Although some Yazidis areas were liberated in the fall of 2015, many people were unable to return. In October 2017, Iraqi security forces and a group of Shi’ite militias clashed with Kurdish Peshmerga as Iraq’s federal government took Sinjar from the Kurdish forces who had helped liberate it. Since then the Suhela road was closed. The tens of thousands of people living in Sinjar lack basic services, including hospitals and clinics. Many complain that the government has invested in Mosul while they fear going there. Mosul was where many Yazidis were sold into slavery or taken before being sent to Syria. Turkey has also launched airstrikes on Yazidi areas of Sinjar, claiming that the Kurdistan Workers Party (PKK) has outposts there. The PKK and its People’s Protection Units (YPG) allies in Syria helped save tens of thousands of Yazidis in 2014 when ISIS attacked, shielding them and helping them flee to Syria before they returned to Iraq.
Murad has campaigned for support for rebuilding of Sinjar. She met Iraq’s President Barham Salih last week and then met with Kurdish officials Masrour Barzani and Nechirvan Barzani. Salih said: “We must work relentlessly to free Yazidi women remaining in ISIS captivity, reconstruct Sinjar.” The Kurdish officials also vowed to support Yazidis. On Friday Yazidis, celebrated a holiday in northern Iraq. Murad travelled to the Doha Forum over the weekend. She praised Western governments, including Canada, France, Germany and Australia, for helping but noted that Iraq has not done enough to recognize the genocide of Yazidis.
Murad has compared the suffering of Yazidis to the Holocaust. In July, she met a Holocaust survivor and said it reminder her of the horrific scenes she saw in Washington’s US Holocaust Museum. It “looked similar to what Yazidis witnessed in 2014,” she said. In August 2016, she implored the world to do more to help these modern genocide survivors.
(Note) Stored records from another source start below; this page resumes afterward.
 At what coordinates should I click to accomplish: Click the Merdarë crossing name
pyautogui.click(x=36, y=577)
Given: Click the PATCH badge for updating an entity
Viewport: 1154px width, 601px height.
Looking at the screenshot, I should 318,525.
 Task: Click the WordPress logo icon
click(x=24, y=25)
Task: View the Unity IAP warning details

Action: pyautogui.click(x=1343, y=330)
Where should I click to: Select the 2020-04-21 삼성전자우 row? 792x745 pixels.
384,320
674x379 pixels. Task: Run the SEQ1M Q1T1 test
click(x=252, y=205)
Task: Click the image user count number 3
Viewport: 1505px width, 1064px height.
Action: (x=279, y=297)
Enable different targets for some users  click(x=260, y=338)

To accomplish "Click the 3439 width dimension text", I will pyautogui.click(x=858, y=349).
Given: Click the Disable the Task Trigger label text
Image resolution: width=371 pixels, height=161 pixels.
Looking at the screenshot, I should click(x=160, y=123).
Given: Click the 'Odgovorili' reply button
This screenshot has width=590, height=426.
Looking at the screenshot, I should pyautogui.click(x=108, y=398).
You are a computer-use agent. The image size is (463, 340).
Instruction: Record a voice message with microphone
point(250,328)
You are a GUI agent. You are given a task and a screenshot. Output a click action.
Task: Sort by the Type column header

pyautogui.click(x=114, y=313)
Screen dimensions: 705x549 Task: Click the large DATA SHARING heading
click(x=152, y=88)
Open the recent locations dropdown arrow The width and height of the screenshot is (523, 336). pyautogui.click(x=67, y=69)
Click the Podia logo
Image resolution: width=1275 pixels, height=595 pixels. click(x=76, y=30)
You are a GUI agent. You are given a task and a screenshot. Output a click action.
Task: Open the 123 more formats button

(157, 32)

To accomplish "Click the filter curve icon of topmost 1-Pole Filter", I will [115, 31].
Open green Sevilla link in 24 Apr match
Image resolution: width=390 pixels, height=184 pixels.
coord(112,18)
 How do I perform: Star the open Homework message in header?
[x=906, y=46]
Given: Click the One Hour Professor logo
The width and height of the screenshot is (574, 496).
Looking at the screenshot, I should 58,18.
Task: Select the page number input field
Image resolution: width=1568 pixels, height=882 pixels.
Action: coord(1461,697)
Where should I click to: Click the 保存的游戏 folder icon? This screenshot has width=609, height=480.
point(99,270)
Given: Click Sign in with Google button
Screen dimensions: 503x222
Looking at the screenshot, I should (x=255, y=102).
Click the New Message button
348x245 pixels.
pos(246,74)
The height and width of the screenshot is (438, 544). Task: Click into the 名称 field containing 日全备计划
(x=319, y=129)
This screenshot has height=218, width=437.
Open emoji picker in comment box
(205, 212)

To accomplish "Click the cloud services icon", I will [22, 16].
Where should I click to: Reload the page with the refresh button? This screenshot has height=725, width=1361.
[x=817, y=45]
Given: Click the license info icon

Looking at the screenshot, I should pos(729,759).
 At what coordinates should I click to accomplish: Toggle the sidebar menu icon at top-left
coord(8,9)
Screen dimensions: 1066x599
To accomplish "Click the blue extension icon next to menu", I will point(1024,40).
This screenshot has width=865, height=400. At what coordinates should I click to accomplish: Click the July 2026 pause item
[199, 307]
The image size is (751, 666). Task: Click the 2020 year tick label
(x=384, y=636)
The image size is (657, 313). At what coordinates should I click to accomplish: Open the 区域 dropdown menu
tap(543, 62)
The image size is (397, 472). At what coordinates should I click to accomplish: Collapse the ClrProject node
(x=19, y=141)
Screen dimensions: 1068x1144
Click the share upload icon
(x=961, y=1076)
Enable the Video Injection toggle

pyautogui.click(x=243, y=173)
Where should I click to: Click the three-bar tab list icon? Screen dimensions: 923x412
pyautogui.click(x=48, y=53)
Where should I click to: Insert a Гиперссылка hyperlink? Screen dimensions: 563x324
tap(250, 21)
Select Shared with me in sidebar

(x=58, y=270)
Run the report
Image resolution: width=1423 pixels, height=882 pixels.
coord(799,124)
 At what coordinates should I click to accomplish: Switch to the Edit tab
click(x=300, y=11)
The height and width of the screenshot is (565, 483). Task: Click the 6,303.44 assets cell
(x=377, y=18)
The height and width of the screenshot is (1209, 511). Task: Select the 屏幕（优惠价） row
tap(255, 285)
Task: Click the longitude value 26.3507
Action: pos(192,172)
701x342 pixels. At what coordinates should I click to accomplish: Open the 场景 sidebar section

She also visited Yad Vashem in 2017. The US Congress has passed a resolution to help religious minorities in Iraq, signed by US President Donald Trump on December 14. However the lack of basic progress in supporting Yazidis is clear in Sinjar.
Many Yazidis are still living in tents, either in IDP camps or on Mount Sinjar. Visitors say that there are more than two dozen checkpoints just to get to the area of Yazidi villages, and many areas lie in ruins. The Norwegian Refugee Council released footage of Sinjar in late November showing the city remains a ruined ghost town.
I visited Sinjar in December 2015, and saw the mass graves of Yazidis. Comparing photos from December 2015 to December 2018 shows that much of the city and neighboring areas haven’t changed. In December 2015 there was a small clinic on the mountain with one woman who was helping Yazidis with basic medical needs. Yazidis tell humanitarian workers who have visited that they have been abandoned for years. That Murad has to spend her own Nobel Prize money, when more than 70 countries have joined the international Coalition against ISIS, only reinforces this perception.